One thing everyone liked right off the bat were the prices, including a 23 Euro three-course menu, which is what half of the table ordered. So we began with generous slices of jambon persille (chunks of ham in parslied white-wine aspic), real Burgundian snails, a very nicely made pork terrine spiked with Marc de Bourgogne and green salad garnished with large croutons topped with country ham and goat cheese.

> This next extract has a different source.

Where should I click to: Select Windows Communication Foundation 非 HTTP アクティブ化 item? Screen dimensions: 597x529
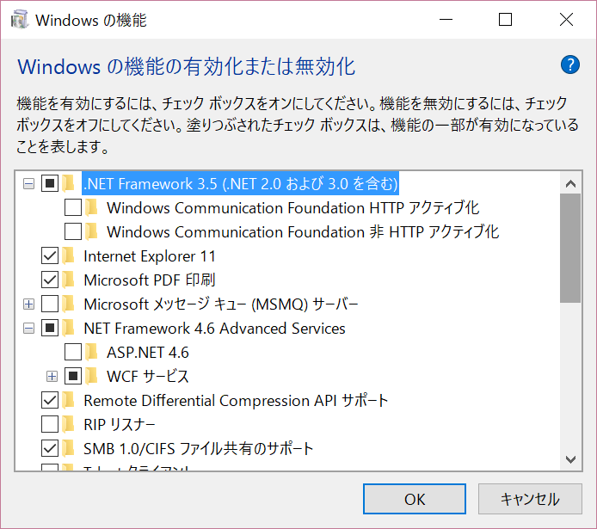tap(302, 232)
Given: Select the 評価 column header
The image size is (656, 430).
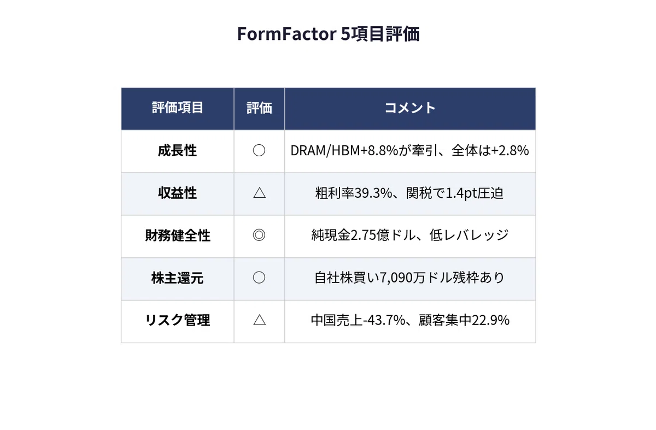Looking at the screenshot, I should point(259,109).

All told, this first round from the kitchen was nicely made food prepared with good quality produce, though several dishes, including the jambon persille, were under-seasoned and none of them were better than just plain good. Next, the calorie-conscious Bruno went with a steak tartare, which he said was good, while the rest of us sorted ourselves out between an excellent chicken with shallots in a vinegar-spiked terra-cotta colored cream sauce (I’d have liked for the vinegar to have been a bit more pronounced) with potato puree, quenelles de Brochet (pike-perch dumplings), and paleron de boeuf en Bouguignon, or beef braised in a pleasantly ruddy red wine sauce.

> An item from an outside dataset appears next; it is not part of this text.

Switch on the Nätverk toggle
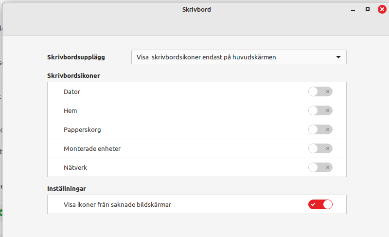Viewport: 389px width, 237px height. (x=320, y=167)
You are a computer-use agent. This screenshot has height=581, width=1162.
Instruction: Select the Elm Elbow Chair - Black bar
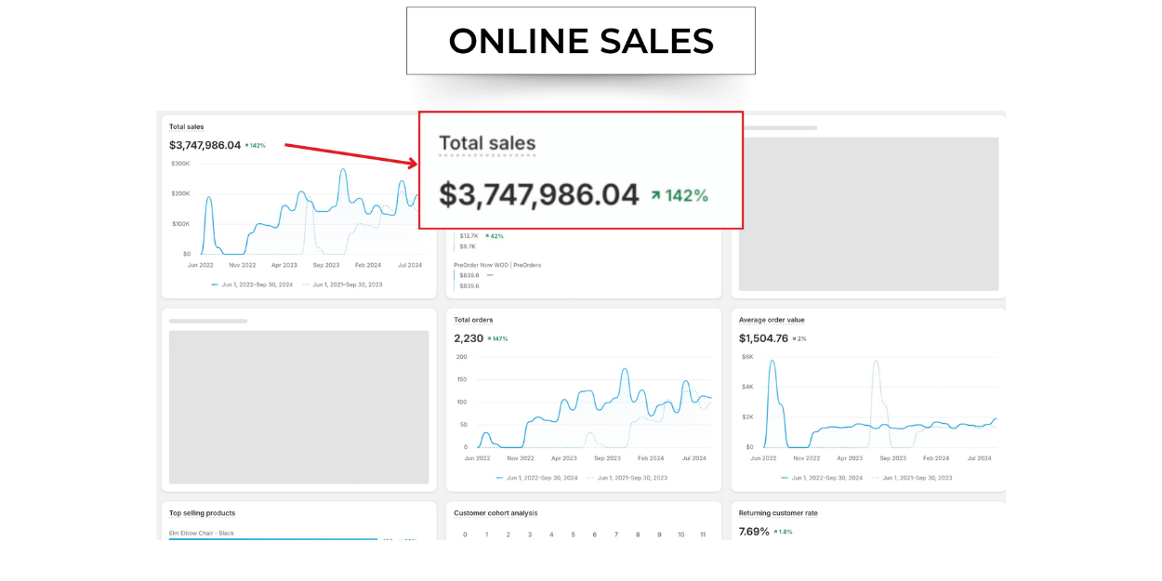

Bourgogne-Sud-Chicken-adjusted  Service was pleasant throughout the meal, and the atmosphere here feels more like Macon, the owner’s hometown, than Paris, with a mix of pennywise suburban theater-goers, neighborhood types, and solitary business travelers relieved to have found a decent feed near their mid-range accountant-selected hotels.

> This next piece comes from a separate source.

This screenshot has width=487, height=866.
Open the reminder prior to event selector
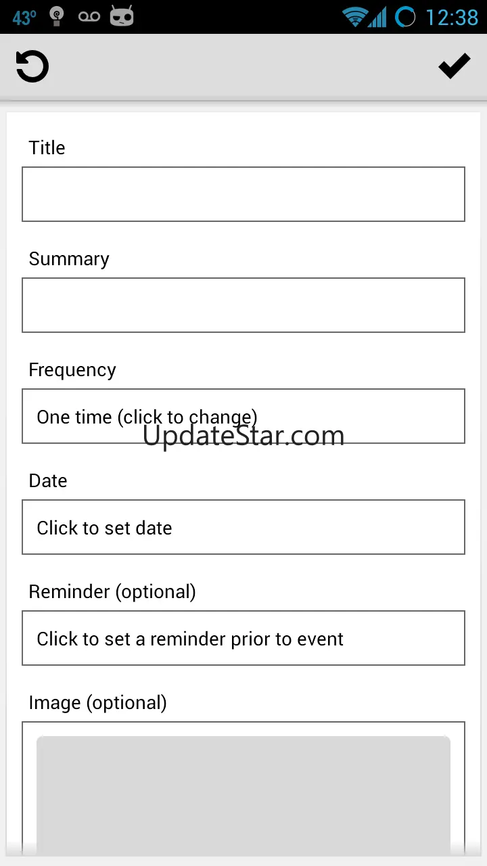[x=244, y=638]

We also appreciated the wine list, which is heavy in southern Burgundian bottles and Beaujolais, and offers a nice selection of pours by the glass and differently sized carafes.

In a male-oriented restaurant–with its andouillettes, steaks and other meat dishes, this place seems more likely to appeal to Monsieur than Madame, unless she has a trencherman’s appetite, I didn’t expect much from dessert, but the compote of fresh apricots with vanilla ice cream was a grandmotherly pleasure, and they also served up a very nice strawberry tart and a fine selection of mostly goat cheese from the Maconnais and Charolais regions.

All told, even though the cooking lacks precision, it’s still solidly good, and this is a recommendable if rather plain address for anyone looking for a Burgundian feed in the heart of Paris. Hats off to the owner, too, for chosing to raise the flag of Burgundy instead of adding to Paris’s already wiltingly large stable of alarmingly bad sushi restaurants or pasta places.

Bourgogne Sud, 14 rue de Clichy, 9th, Tel. 01-48-74-51-27, MetroL Liege or Trinitee. Open for lunch from Monday to Friday and dinner from Tuesday through Saturday. Lunch menus 13.50, 15.50 Euros, prix-fixe menu 23 Euros, average a la carte 35 Euros.